A faithful transcription of all the data is required.

____________________

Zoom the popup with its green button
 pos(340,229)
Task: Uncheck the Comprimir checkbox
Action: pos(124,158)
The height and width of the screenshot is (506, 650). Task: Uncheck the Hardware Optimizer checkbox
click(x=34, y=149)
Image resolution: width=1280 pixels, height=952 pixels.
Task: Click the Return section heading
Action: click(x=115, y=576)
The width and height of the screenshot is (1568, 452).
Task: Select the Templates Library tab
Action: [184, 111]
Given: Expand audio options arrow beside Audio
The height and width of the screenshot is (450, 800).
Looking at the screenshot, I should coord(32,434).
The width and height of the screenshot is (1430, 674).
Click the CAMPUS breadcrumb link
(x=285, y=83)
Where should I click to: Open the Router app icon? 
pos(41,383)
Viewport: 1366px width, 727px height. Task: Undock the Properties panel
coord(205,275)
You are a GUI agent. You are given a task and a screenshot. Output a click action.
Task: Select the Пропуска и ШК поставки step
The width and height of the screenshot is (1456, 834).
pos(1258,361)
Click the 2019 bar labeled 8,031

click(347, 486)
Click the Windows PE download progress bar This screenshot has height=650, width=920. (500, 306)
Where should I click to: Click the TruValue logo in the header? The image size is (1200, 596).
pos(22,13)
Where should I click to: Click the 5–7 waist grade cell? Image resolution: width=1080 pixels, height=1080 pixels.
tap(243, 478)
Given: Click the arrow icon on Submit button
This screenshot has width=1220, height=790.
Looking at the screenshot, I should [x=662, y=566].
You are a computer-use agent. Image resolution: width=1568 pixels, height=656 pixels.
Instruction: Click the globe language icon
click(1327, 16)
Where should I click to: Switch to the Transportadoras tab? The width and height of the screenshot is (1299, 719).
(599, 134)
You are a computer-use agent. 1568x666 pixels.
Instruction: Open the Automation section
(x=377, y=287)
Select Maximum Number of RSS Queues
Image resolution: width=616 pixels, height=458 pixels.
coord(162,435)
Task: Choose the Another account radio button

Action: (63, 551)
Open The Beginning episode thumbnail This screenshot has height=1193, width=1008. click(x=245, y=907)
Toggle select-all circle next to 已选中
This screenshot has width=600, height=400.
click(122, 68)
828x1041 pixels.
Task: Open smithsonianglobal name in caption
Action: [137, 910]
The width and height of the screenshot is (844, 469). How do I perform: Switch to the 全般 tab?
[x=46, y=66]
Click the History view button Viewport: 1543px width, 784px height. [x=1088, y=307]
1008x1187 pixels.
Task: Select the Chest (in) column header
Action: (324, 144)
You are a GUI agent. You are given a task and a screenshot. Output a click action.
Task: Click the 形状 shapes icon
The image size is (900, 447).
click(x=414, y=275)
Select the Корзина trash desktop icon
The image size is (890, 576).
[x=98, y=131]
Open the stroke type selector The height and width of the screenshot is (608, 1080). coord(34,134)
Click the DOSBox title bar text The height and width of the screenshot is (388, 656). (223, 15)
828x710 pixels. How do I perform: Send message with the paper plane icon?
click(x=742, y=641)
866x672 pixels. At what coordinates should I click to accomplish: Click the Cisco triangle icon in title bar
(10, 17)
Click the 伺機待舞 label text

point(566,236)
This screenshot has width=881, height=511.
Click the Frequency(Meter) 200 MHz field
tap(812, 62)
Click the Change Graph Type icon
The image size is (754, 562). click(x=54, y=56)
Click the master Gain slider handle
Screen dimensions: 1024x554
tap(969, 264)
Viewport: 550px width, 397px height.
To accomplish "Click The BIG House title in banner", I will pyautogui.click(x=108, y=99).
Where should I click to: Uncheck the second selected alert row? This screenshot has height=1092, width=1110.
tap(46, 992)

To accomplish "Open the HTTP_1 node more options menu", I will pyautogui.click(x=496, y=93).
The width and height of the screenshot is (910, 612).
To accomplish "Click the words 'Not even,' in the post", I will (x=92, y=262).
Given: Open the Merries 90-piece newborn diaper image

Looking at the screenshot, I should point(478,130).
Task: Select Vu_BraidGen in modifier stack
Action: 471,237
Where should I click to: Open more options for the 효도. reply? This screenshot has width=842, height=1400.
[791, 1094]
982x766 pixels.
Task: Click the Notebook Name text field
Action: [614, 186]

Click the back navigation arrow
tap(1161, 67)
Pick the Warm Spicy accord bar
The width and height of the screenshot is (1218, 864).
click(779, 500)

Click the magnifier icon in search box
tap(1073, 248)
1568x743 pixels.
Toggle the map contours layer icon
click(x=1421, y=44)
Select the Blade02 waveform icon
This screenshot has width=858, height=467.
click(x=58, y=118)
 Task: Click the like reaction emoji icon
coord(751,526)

____________________

◆ Solution ◆
Zoom the popup with its green button
 pos(340,229)
Task: Uncheck the Comprimir checkbox
Action: pos(124,158)
The height and width of the screenshot is (506, 650). Task: Uncheck the Hardware Optimizer checkbox
click(x=34, y=149)
Image resolution: width=1280 pixels, height=952 pixels.
Task: Click the Return section heading
Action: click(x=115, y=576)
The width and height of the screenshot is (1568, 452).
Task: Select the Templates Library tab
Action: [184, 111]
Given: Expand audio options arrow beside Audio
The height and width of the screenshot is (450, 800).
Looking at the screenshot, I should coord(32,434).
The width and height of the screenshot is (1430, 674).
Click the CAMPUS breadcrumb link
(x=285, y=83)
Where should I click to: Open the Router app icon? 
pos(41,383)
Viewport: 1366px width, 727px height. Task: Undock the Properties panel
coord(205,275)
You are a GUI agent. You are given a task and a screenshot. Output a click action.
Task: Select the Пропуска и ШК поставки step
The width and height of the screenshot is (1456, 834).
pos(1258,361)
Click the 2019 bar labeled 8,031

click(347, 486)
Click the Windows PE download progress bar This screenshot has height=650, width=920. (500, 306)
Where should I click to: Click the TruValue logo in the header? The image size is (1200, 596).
pos(22,13)
Where should I click to: Click the 5–7 waist grade cell? Image resolution: width=1080 pixels, height=1080 pixels.
tap(243, 478)
Given: Click the arrow icon on Submit button
This screenshot has width=1220, height=790.
Looking at the screenshot, I should [x=662, y=566].
You are a computer-use agent. Image resolution: width=1568 pixels, height=656 pixels.
Instruction: Click the globe language icon
click(1327, 16)
Where should I click to: Switch to the Transportadoras tab? The width and height of the screenshot is (1299, 719).
(599, 134)
You are a computer-use agent. 1568x666 pixels.
Instruction: Open the Automation section
(x=377, y=287)
Select Maximum Number of RSS Queues
Image resolution: width=616 pixels, height=458 pixels.
coord(162,435)
Task: Choose the Another account radio button

Action: (63, 551)
Open The Beginning episode thumbnail This screenshot has height=1193, width=1008. click(x=245, y=907)
Toggle select-all circle next to 已选中
This screenshot has width=600, height=400.
click(122, 68)
828x1041 pixels.
Task: Open smithsonianglobal name in caption
Action: [137, 910]
The width and height of the screenshot is (844, 469). How do I perform: Switch to the 全般 tab?
[x=46, y=66]
Click the History view button Viewport: 1543px width, 784px height. [x=1088, y=307]
1008x1187 pixels.
Task: Select the Chest (in) column header
Action: (324, 144)
You are a GUI agent. You are given a task and a screenshot. Output a click action.
Task: Click the 形状 shapes icon
The image size is (900, 447).
click(x=414, y=275)
Select the Корзина trash desktop icon
The image size is (890, 576).
[x=98, y=131]
Open the stroke type selector The height and width of the screenshot is (608, 1080). coord(34,134)
Click the DOSBox title bar text The height and width of the screenshot is (388, 656). (223, 15)
828x710 pixels. How do I perform: Send message with the paper plane icon?
click(x=742, y=641)
866x672 pixels. At what coordinates should I click to accomplish: Click the Cisco triangle icon in title bar
(10, 17)
Click the 伺機待舞 label text

point(566,236)
This screenshot has width=881, height=511.
Click the Frequency(Meter) 200 MHz field
tap(812, 62)
Click the Change Graph Type icon
The image size is (754, 562). click(x=54, y=56)
Click the master Gain slider handle
Screen dimensions: 1024x554
tap(969, 264)
Viewport: 550px width, 397px height.
To accomplish "Click The BIG House title in banner", I will pyautogui.click(x=108, y=99).
Where should I click to: Uncheck the second selected alert row? This screenshot has height=1092, width=1110.
tap(46, 992)

To accomplish "Open the HTTP_1 node more options menu", I will pyautogui.click(x=496, y=93).
The width and height of the screenshot is (910, 612).
To accomplish "Click the words 'Not even,' in the post", I will (x=92, y=262).
Given: Open the Merries 90-piece newborn diaper image

Looking at the screenshot, I should point(478,130).
Task: Select Vu_BraidGen in modifier stack
Action: 471,237
Where should I click to: Open more options for the 효도. reply? This screenshot has width=842, height=1400.
[791, 1094]
982x766 pixels.
Task: Click the Notebook Name text field
Action: [614, 186]

Click the back navigation arrow
tap(1161, 67)
Pick the Warm Spicy accord bar
The width and height of the screenshot is (1218, 864).
click(779, 500)

Click the magnifier icon in search box
tap(1073, 248)
1568x743 pixels.
Toggle the map contours layer icon
click(x=1421, y=44)
Select the Blade02 waveform icon
This screenshot has width=858, height=467.
click(x=58, y=118)
 Task: Click the like reaction emoji icon
coord(751,526)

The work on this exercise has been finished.